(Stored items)
╭──

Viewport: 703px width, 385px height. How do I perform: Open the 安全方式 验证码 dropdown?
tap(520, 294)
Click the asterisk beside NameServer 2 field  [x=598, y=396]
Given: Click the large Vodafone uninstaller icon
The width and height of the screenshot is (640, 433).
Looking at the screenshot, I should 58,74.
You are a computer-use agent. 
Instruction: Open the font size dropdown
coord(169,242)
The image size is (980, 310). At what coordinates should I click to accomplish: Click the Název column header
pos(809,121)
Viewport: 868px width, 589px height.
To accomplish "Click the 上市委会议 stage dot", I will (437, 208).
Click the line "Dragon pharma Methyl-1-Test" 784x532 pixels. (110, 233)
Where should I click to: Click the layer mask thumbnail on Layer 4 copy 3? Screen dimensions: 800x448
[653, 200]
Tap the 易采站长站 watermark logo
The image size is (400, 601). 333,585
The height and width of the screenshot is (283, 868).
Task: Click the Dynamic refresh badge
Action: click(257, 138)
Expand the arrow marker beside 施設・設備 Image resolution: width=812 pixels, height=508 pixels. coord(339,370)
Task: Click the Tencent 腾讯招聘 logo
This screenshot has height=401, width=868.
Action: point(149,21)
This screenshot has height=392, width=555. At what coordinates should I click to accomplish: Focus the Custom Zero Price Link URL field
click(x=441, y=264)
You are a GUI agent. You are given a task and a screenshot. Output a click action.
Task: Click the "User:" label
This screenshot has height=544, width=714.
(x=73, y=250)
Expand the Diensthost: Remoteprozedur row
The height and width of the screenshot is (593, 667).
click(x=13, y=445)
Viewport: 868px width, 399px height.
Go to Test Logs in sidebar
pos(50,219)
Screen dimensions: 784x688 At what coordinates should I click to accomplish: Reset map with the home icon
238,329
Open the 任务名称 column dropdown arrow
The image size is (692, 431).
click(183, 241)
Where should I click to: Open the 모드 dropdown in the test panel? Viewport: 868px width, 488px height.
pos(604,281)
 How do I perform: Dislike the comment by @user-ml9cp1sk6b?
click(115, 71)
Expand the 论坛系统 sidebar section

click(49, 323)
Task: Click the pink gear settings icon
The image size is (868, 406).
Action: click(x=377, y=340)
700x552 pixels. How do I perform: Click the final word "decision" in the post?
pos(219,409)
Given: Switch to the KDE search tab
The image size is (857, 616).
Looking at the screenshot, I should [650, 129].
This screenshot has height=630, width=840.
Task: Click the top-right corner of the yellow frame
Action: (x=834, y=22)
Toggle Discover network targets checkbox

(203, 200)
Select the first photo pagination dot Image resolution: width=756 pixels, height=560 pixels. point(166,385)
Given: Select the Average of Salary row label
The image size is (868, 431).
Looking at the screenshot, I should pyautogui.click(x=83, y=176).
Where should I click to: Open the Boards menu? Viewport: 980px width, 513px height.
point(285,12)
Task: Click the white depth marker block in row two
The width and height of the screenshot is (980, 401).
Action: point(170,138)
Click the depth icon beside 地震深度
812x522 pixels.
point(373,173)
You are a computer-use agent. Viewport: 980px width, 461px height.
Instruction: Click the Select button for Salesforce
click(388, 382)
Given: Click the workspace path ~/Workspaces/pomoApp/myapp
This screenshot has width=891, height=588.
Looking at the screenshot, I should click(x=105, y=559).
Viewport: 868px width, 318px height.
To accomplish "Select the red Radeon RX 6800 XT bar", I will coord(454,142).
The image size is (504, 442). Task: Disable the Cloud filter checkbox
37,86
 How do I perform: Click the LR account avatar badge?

╰──

Task requirements: Line by line, transcribe all of the records exactly.

Exercise solution:
Viewport: 703px width, 385px height. How do I perform: Open the 安全方式 验证码 dropdown?
tap(520, 294)
Click the asterisk beside NameServer 2 field  [x=598, y=396]
Given: Click the large Vodafone uninstaller icon
The width and height of the screenshot is (640, 433).
Looking at the screenshot, I should 58,74.
You are a computer-use agent. 
Instruction: Open the font size dropdown
coord(169,242)
The image size is (980, 310). At what coordinates should I click to accomplish: Click the Název column header
pos(809,121)
Viewport: 868px width, 589px height.
To accomplish "Click the 上市委会议 stage dot", I will (437, 208).
Click the line "Dragon pharma Methyl-1-Test" 784x532 pixels. (110, 233)
Where should I click to: Click the layer mask thumbnail on Layer 4 copy 3? Screen dimensions: 800x448
[653, 200]
Tap the 易采站长站 watermark logo
The image size is (400, 601). 333,585
The height and width of the screenshot is (283, 868).
Task: Click the Dynamic refresh badge
Action: click(257, 138)
Expand the arrow marker beside 施設・設備 Image resolution: width=812 pixels, height=508 pixels. coord(339,370)
Task: Click the Tencent 腾讯招聘 logo
This screenshot has height=401, width=868.
Action: point(149,21)
This screenshot has height=392, width=555. At what coordinates should I click to accomplish: Focus the Custom Zero Price Link URL field
click(x=441, y=264)
You are a GUI agent. You are given a task and a screenshot. Output a click action.
Task: Click the "User:" label
This screenshot has height=544, width=714.
(x=73, y=250)
Expand the Diensthost: Remoteprozedur row
The height and width of the screenshot is (593, 667).
click(x=13, y=445)
Viewport: 868px width, 399px height.
Go to Test Logs in sidebar
pos(50,219)
Screen dimensions: 784x688 At what coordinates should I click to accomplish: Reset map with the home icon
238,329
Open the 任务名称 column dropdown arrow
The image size is (692, 431).
click(183, 241)
Where should I click to: Open the 모드 dropdown in the test panel? Viewport: 868px width, 488px height.
pos(604,281)
 How do I perform: Dislike the comment by @user-ml9cp1sk6b?
click(115, 71)
Expand the 论坛系统 sidebar section

click(49, 323)
Task: Click the pink gear settings icon
The image size is (868, 406).
Action: click(x=377, y=340)
700x552 pixels. How do I perform: Click the final word "decision" in the post?
pos(219,409)
Given: Switch to the KDE search tab
The image size is (857, 616).
Looking at the screenshot, I should [650, 129].
This screenshot has height=630, width=840.
Task: Click the top-right corner of the yellow frame
Action: (x=834, y=22)
Toggle Discover network targets checkbox

(203, 200)
Select the first photo pagination dot Image resolution: width=756 pixels, height=560 pixels. point(166,385)
Given: Select the Average of Salary row label
The image size is (868, 431).
Looking at the screenshot, I should pyautogui.click(x=83, y=176).
Where should I click to: Open the Boards menu? Viewport: 980px width, 513px height.
point(285,12)
Task: Click the white depth marker block in row two
The width and height of the screenshot is (980, 401).
Action: point(170,138)
Click the depth icon beside 地震深度
812x522 pixels.
point(373,173)
You are a computer-use agent. Viewport: 980px width, 461px height.
Instruction: Click the Select button for Salesforce
click(388, 382)
Given: Click the workspace path ~/Workspaces/pomoApp/myapp
This screenshot has width=891, height=588.
Looking at the screenshot, I should click(x=105, y=559).
Viewport: 868px width, 318px height.
To accomplish "Select the red Radeon RX 6800 XT bar", I will coord(454,142).
The image size is (504, 442). Task: Disable the Cloud filter checkbox
37,86
 How do I perform: Click the LR account avatar badge?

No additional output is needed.